4. Details, details The shopping list includes everything from chairs to cell phones for hundreds of workers for Republican Party victory committees, whose staffs are charged with creating state turnout machines. TheG.O.P. says their volunteer forces in '04 proved to be more effective than the paid workers contracted by Democrats, unions and Democrat- oriented fund-raising groups. Even Election Day comes sooner for Republicans, who have begun putting a huge effort into locking down absentee voters and vote-by-mail ballots in states that use them.

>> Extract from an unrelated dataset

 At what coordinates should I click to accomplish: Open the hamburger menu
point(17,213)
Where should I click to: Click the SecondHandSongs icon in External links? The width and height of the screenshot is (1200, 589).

5. Spend more Republican officials estimate that at the end of August, their committees and campaigns had $235 million to spend in the two-month home stretch, a $58 million advantage over Democrats. The R.N.C. plans to lay out more than $60 million on turnout efforts and advertising vs. the more than $14 million set aside by Democratic National Committee (D.N.C.) chairman Howard Dean. Senator Hillary Clinton of New York, who has been critical of Dean's approach, complained at a D.N.C. fund-raising luncheon in Washington last week that theG.O.P. "is pouring tens of millions of dollars into races, and we're not matching that." House Republican officials contend that many of their Democratic challengers are so little known that they could be buried in an ad blitz. "You hit them, and they fold like a house of cards," a strategist said.

Republicans had begun to feel better about the election recently after Bush got a bump in the polls, reflecting a steady decline in gas prices and a successful effort by the White House to push national-security issues to the top of the news. But by last week G.O.P. operatives were less elated. Newscasts were trumpeting the tales of infighting in Bush's war cabinet told in Bob Woodward's State of Denial, a book full of stories about an Administration pursuing a war with no clue how to go about it. And Representative Mark Foley, a Republican from Florida, resigned after his X-rated Internet chats with teenage boys from the House page program were made public. A safe seat for Republicans was suddenly in jeopardy.

Republicans acknowledge one ominous vulnerability: for more than a decade, the party has benefited from an intensity gap. Stoked by hatred of Bill Clinton or love for George W. Bush, G.O.P. voters have been more certain to vote than Democrats—meaning that the party tends to perform better than the final opinion polls suggest. Representative Rahm Emanuel of Illinois, head of the House Democrats' campaign committee, recently told Time that gap had counted for as much as 5 to 7 points for the Republicans. But he thinks this election year might be different. "Their voters are unhappy," he says. "They're despondent about a failed President."

White House officials also concede they aren't so sure that Republicans will be motivated to go to the polls this year. Of course, expressions of doubt on the part of senior Republicans could be part of another game the G.O.P. plays better than the Democrats do these days: the expectations game. The Republicans are, after all, in the enviable position of being able to lose a lot. As long as they end up keeping control of both houses, they still come out the winner on Election Day.